The Cotton-Pickers
Page 3
Snakes don’t bother me. And in any case they’d hardly want to get up onto the table. And even if they did, it wasn’t sure they’d bite me. And even if they did bite, they might not be poisonous. If all snakes were poisonous and all of them bit a sleeping man who had done them no harm, I would have been a goner long ago.
The following day twelve natives arrived to work with us. They came from a village in the bush, riding on mules, some without saddles or stirrups. Others had wooden saddles but no reins; instead of reins, the beasts had ropes looped around nose and jaw, for a kind of halter.
These men, of course, were more used to field labor in the tropics than we were because, with the exception of Gonzalo and Charley, all of us were townsfolk. But they picked cotton slower than we did, and on top of that they took a much longer siesta at noon. This, however, had nothing to do with us, and we hardly gave it a second thought.
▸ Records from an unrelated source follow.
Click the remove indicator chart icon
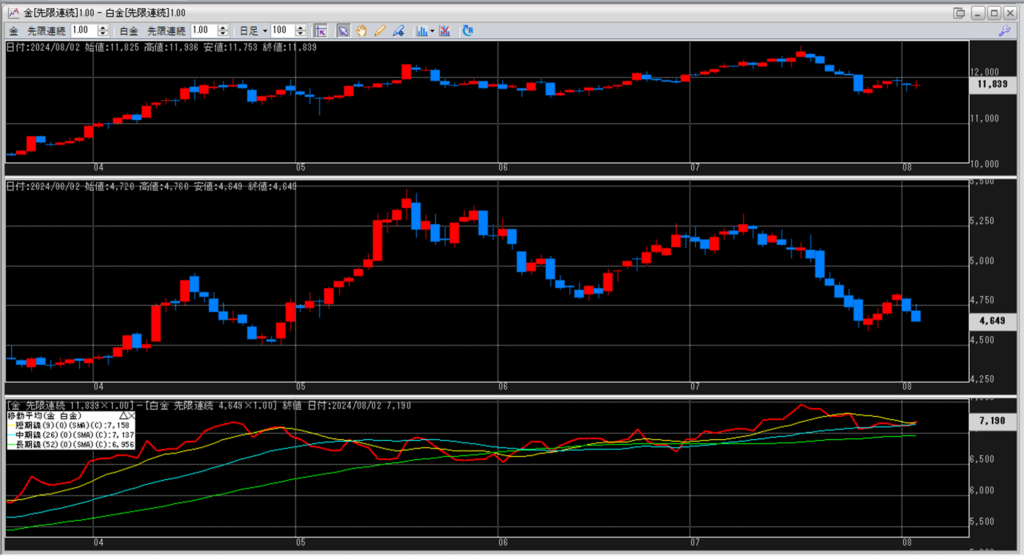The width and height of the screenshot is (1024, 556). click(444, 31)
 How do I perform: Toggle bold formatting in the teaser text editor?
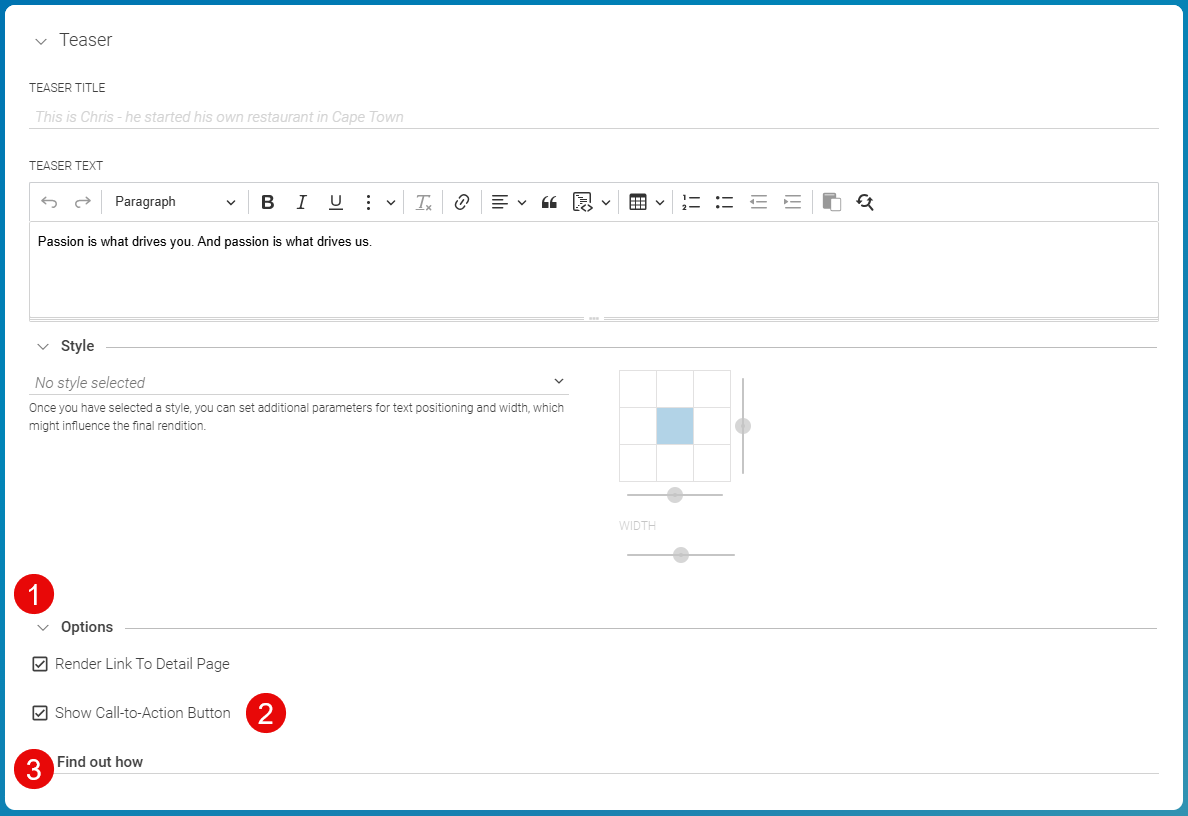[x=267, y=201]
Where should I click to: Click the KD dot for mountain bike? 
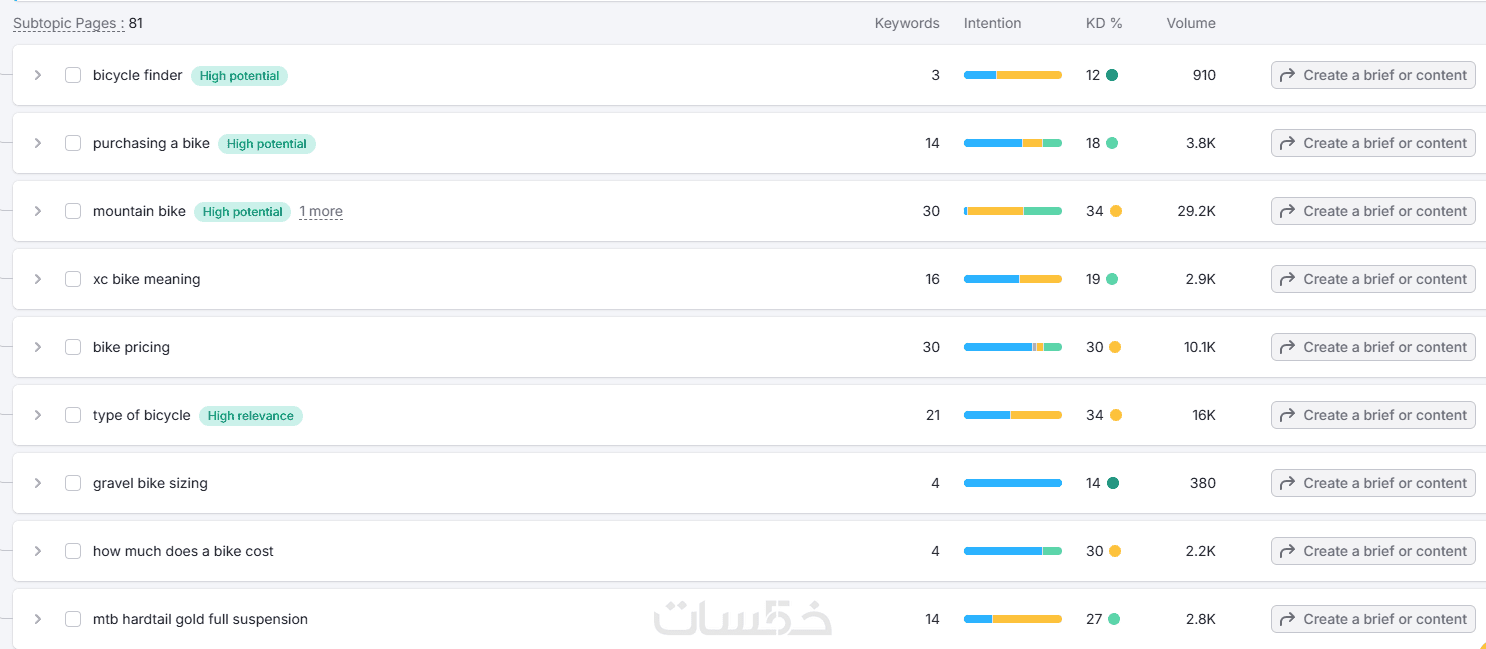[1116, 211]
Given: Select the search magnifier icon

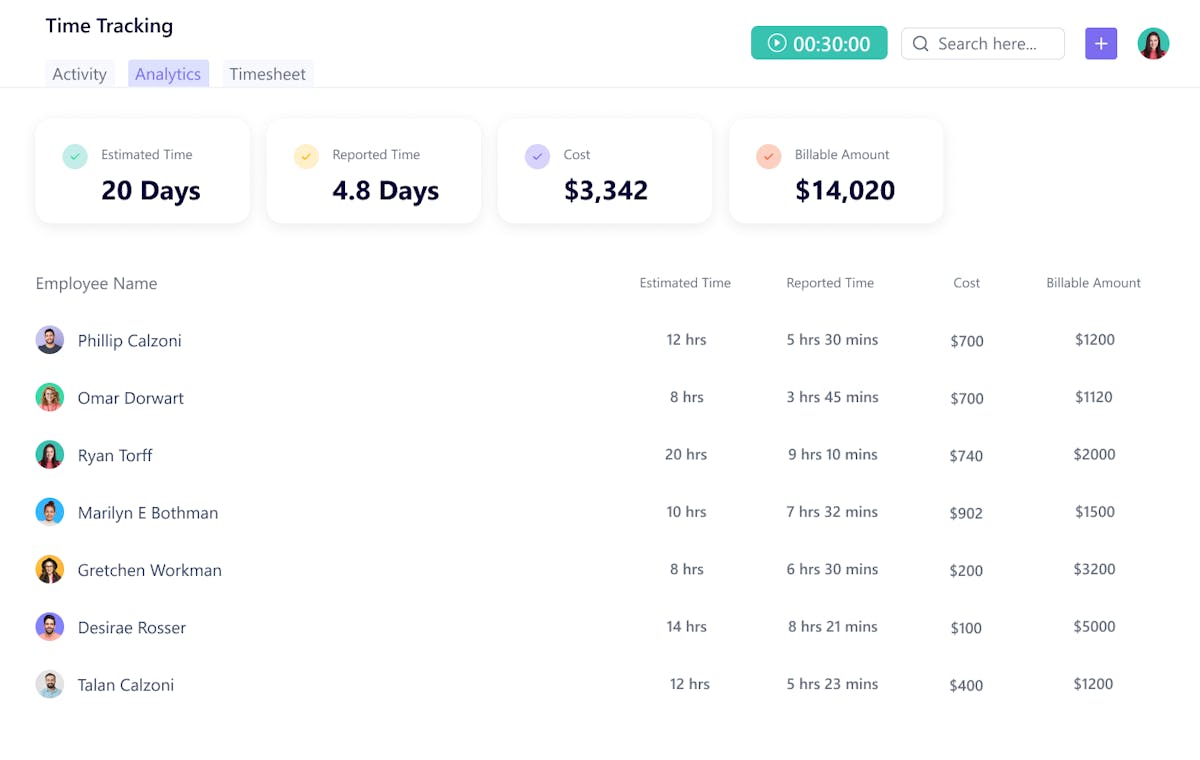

Saturday was pay day, but we drew only enough to buy food for the coming week; to avoid carrying the germs of temptation in our pockets, we left the balance with Mr. Shine. On Sunday we knocked off at three so as to take our weekly bath, pull our sweaty clothes through the water, and send two of our gang to the nearest store for supplies — a four-hour trip. Sunday’s work earned us about a kilo of bacon or five kilos of potatoes.
This time the Chink and Antonio had gone to buy the supplies. We had written down our various needs on corn husks. The hieroglyphics inscribed on these corn husks could be deciphered by the shoppers only because we’d verbally explained each fantastic symbol. It was dark when the Chink and Antonio returned from the store.
“What a miserable hike,” grumbled Antonio.
“Oh, it wasn’t so bad!” Sam tried to soothe it over.
“Shut up, you yellow son of a heathen,” shouted Antonio. “How can you with your coolie past understand how I feel about packing goods like a burro?” He sank down onto a box which collapsed under his weight, and this further increased his rage.
“Listen, Antonio, why didn’t you ask Mr. Shine for a mule or a burro?” I asked.
“But I did. He refused. He said to me and Sam: `How can I lend you a mule or a burro? I know nothing about you, you’ve got no papers to identify you, and even if you did they would probably be fake. Besides, the papers wouldn’t help me to buy a new burro if you ran off with it.”
“Well, he’s quite right, from his point of view,” I said. “From our point of view, it’s downright mean. But what can we do about it?”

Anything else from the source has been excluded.